My five months update

    I have been off treatment for almost 5 months now. Things seem to be going fairly well but I have noticed a few issues that may or may not be related to stopping treatment.
   I’ve been struggling with mild nausea a couple times a week. I’m not really sick to the point of throwing up but I do tend to get a little bit queasy. I have started taking potassium again and that seems to help so maybe my potassium level is still just a little bit low. I don’t know how true it is but a nutritionalist told me that low potassium is usually a sign that there is something else wrong with your body. Well I took potassium almost the entire time I was on Zytiga because it can affect your potassium levels.
    Another issue I have been having has to do with a really annoying pain in my left arm. It is a subtle throbbing pain that seems to radiate from the vicinity of my elbow and perhaps a few inches both north and south of it. I have been working with a guy that practices A.R.T. And he tells me it has to do with nerve inpingement. I have to be honest, it feels remarkably similar to the bone  pain I felt prior to my initial diagnosis in 2006.
    I have not had a PSA test since January therefore I have no idea what is happening biochemically within my body. I see my oncologist May 6 and I have to have blood work done prior to that. It wouldn’t surprise me if all of these things I have been feeling end up being ghost symptoms that go away as soon as I get my PSA back. I am not nervous about the bloodwork. I usually am but not this time. Perhaps I have reached a place where it no longer matters. It will be interesting to find out how I am doing. I suppose I am more curious than anything else. 
    Before I sign off, I have a question. Have you been satisfied with the quality of care you have received since your journey began? If not, what changes could be made to better serve you as a patient?

That’s all for today, Todd

Tuesday, April 9, 2019

The Hard Choice

     Today, I am not writing about my journey. I’m not writing about myself in any way. A recent message from the son of a cancer patient opened a hole in my heart. 
   I wrote about my dad‘s death a few years back. What I did not write about was the mistakes that I made in assuming that my outcome with cancer would be his as well. I am ashamed of my arrogance and my ignorance. 
   My dad had been sick for a long time. In hindsight it was easy to see but the changes came about so slow that we didn’t really notice it as it was happening. His prognosis was poor at diagnosis. His doctors recommended palliative care. We pushed him into radiation and chemo none of which was tolerated by him very well. His last months were miserable. We wanted him to live as long as possible. In our selfish shortsightedness we could not see that quality of life trumps quantity every time. 
   As cancer patients, barring miraculous cure, we may one day reach the point in our journey where the benefit of days or weeks of life is not worth the price we are forced to pay. We may arrive at the crossroad where quality meets quantity and we are forced to choose a direction of travel. That decision should be ours and ours alone to make. Although I occasionally have days where I feel like crap, I am personally not there yet. 

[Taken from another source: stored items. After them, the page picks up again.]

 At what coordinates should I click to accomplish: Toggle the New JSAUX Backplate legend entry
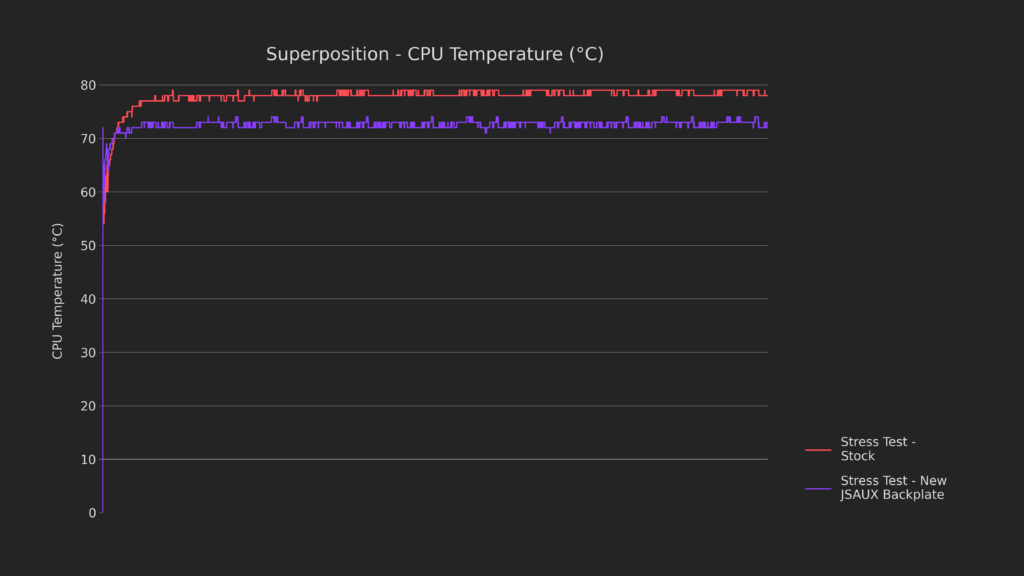[x=893, y=487]
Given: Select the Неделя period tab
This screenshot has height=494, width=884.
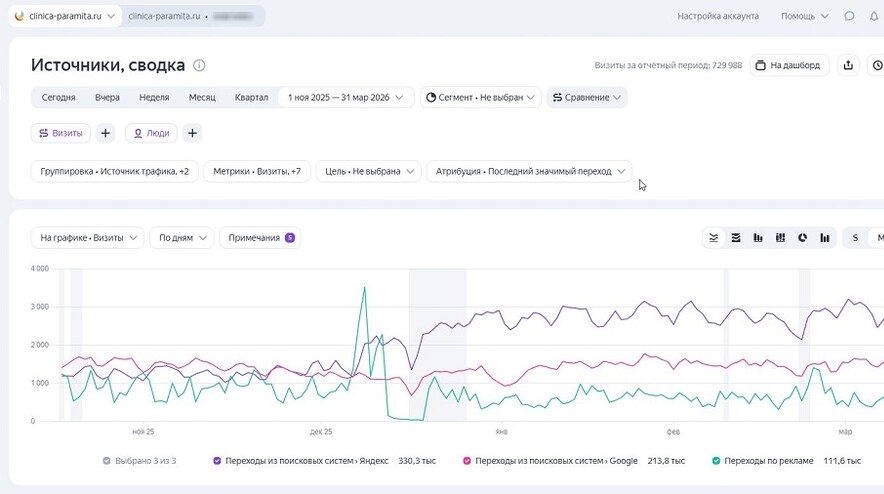Looking at the screenshot, I should click(154, 98).
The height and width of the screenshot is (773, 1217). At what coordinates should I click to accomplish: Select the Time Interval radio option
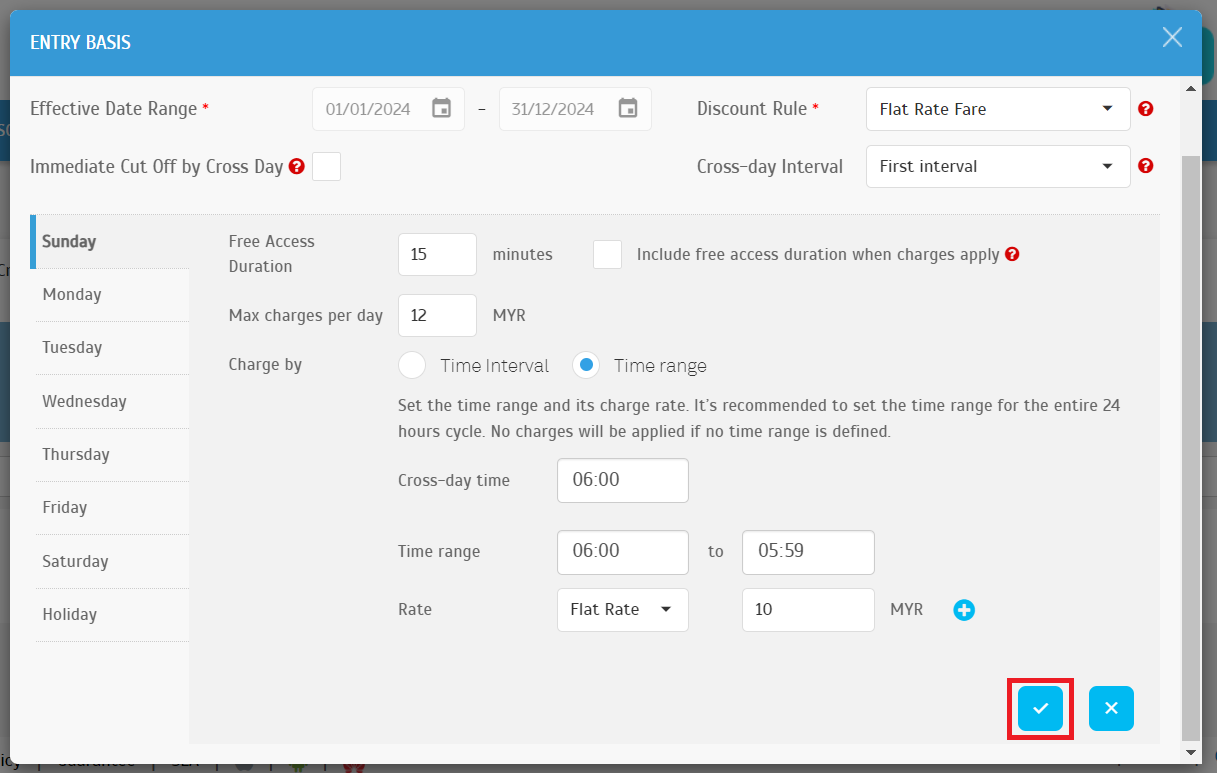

   Recently, we were forced to euthanize our Labrador Retriever. He was 16+ years old. We probably should have done it a year ago. He was deaf as a post. He was almost blind. He had a fatty tumor growing on his side.   (Our vet said it didn’t bother him) He hadn’t been a dog for a long time. In the wild he would died years ago. The problem was I couldn’t bring myself to take him in. I didn’t want to say goodbye. It would hurt. It didn’t matter how the dog felt. It mattered how I felt. When he started falling down and losing control of his bladder and bowels I finally mustered the courage to say goodbye. 
   I don’t want to go like that! I don’t want to cling to days or weeks enduring side effects and feeling like crap. When it is time it is time. I hope that day doesn’t come for a long long time but when it does, make me comfortable. Spend time with me, talk to me, let me eat what I want if I am hungry, let me smoke a Marlboro Red if I choose to, let me partake of a little edible Mary Jane, but mostly, just let me be me and say goodbye in my own way. Let me laugh, smile, and cry if I feel the need. I know it is hard for you. Death is always hardest on those who are left behind. I know you will miss me. I will miss y’all too but I believe I will see you again. It will be okay to let me go. Believe me, when that day comes, it will be what I want.
    I guess this post was about my journey afterall.